* [Lavoro da svolgere]
a - Rispondi a queste domande sul testo dedicato alla spazzatura a Roma.
(i) Oltre ai piani per la ZTL, con quale proposta si è incrociata la questione della spazzatura?
(ii) Fino a quale area si vorrebbe allargare la zona ZTL?
(iii) Quali quartieri vengono citati come luoghi in cui la riconversione è già avvenuta?
b - Prosegui il testo sulla spazzatura a Roma, ripartendo subito dopo l'ultima frase riportata.

* [Blocco di testo]

......

Monnezza capitalista


Spazzatura, ridefinizione del tessuto urbano, sfruttamento e controllo sociale. Un’introduzione

L’“estate romana”, lungi ormai dall’essere la spendibile kermesse dei tempi andati, in tempi più recenti ha finito per condensare in forma esasperata i tanti problemi legati alla gestione capitalista di una metropoli come Roma e alle sue ricadute sui quartieri prolet e sulla vita delle persone. L’atavica questione della spazzatura si è così incrociata da un lato con la proposta di un nuovo termovalorizzatore, dall’altro con i piani di allargamento della zona ZTL praticamente a tutta l’area dentro il GRA. 

La “monnezza”, espressione fisica, tangibile e maleodorante del lento ed inesorabile degrado dei quartieri dove vivono milioni di prolet, trova il suo risvolto della medaglia nei processi di progressiva gentrificazione dei quartieri (da cui l’allargamento della ztl). La cui paventata“riqualificazione” urbanistica degli stessi, è funzionale a dare spazio alla speculazione-appropriazione edilizia nell’immediato, e riconvertire alle finalità imprenditorial-turistiche spazi e servizi cittadini nel lungo periodo, come già successo a San Lorenzo, Testaccio, Pigneto.

......

[Righe per individuare parole ed elementi]
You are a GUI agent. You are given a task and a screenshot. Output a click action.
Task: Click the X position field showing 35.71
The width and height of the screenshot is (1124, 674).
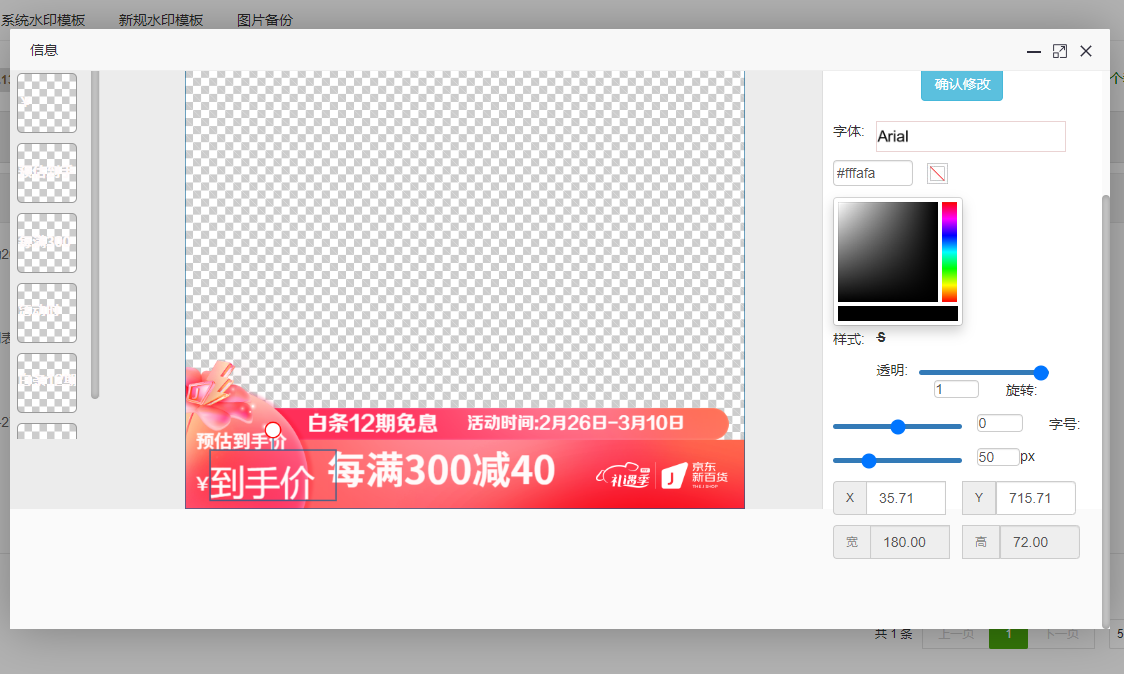(x=904, y=498)
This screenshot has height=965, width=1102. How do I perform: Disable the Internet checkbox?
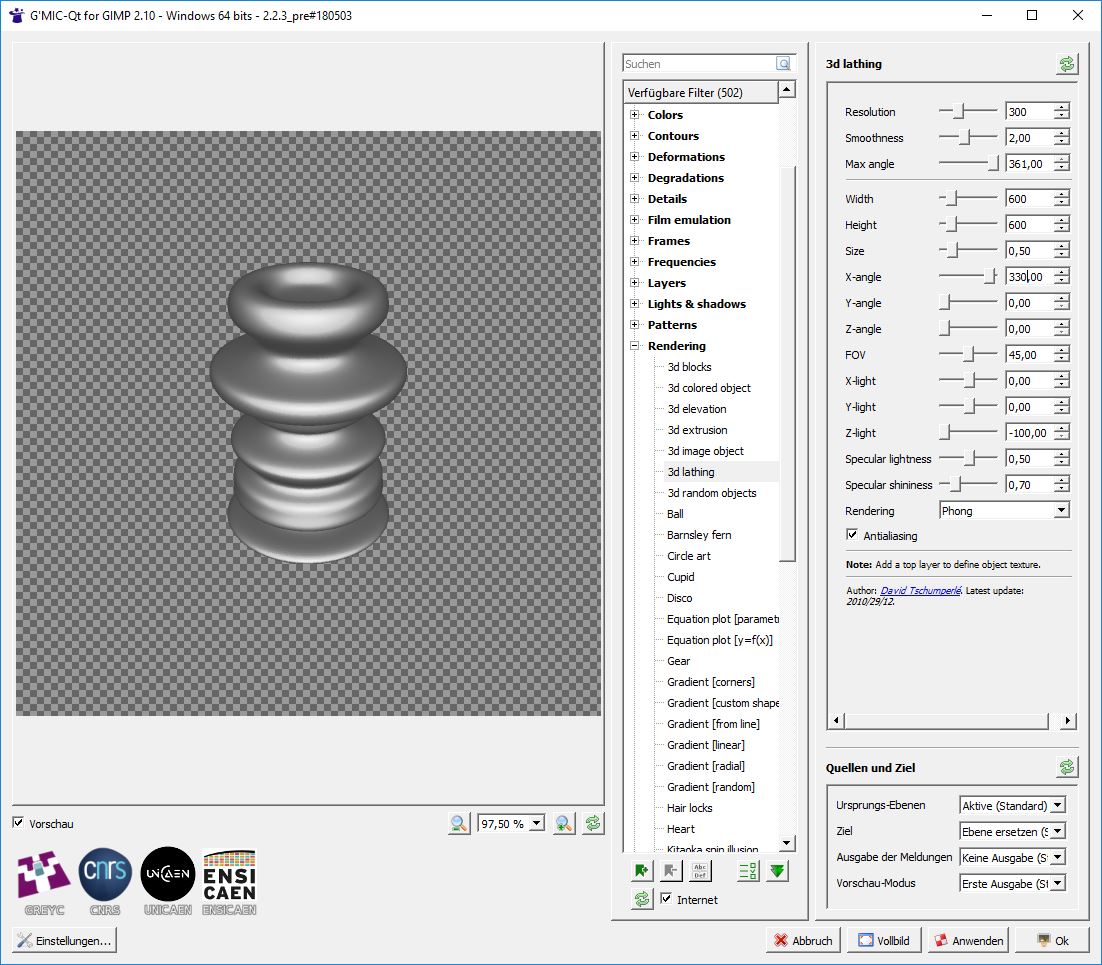click(x=667, y=899)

......

* [Elenco risposte]
a -
(i) Con la proposta di un nuovo termovalorizzatore.
(ii) Praticamente a tutta l'area dentro il GRA.
(iii) San Lorenzo, Testaccio e Pigneto.

b -
L’idea della “riconversione green” del tessuto urbano non solo è smentita dai miasmi della spazzatura sotto il sole, rappresentando pure un onere immediato di esborso per le tasche proletarie, ma va a delineare in prospettiva una progressiva “spinta” delle fasce prolet di vario tipo fuori dal GRA, come del resto già sta avvenendo. Altro che “città dei 15 minuti”! “La monnezza”, tanto come metafora quanto come dato di realtà sintetizza tutti i problemi del vivere da proletario: tagli ai servizi di ogni specie, precarietà, marginalità lavorativa e di vita, insalubrità della condizione di esistenza nella quale si è gettati.

La ZTL, e la “ricoversione green” a cui allude, è la risposta capitalistica ad un problema che si sostanzia nel riconvertire il tessuto urbano per massimizzare il profitto ed espellere-insediare le fasce proletarie al di là delle zone “profittevoli”.

Nel dipanarsi di questo processo le politiche “antidegrado” si sostanziano nel crescente controllo manu militari dei quartieri e nelle politiche di irrigimentazione/repressione a vari livelli e aspetti della gioventù.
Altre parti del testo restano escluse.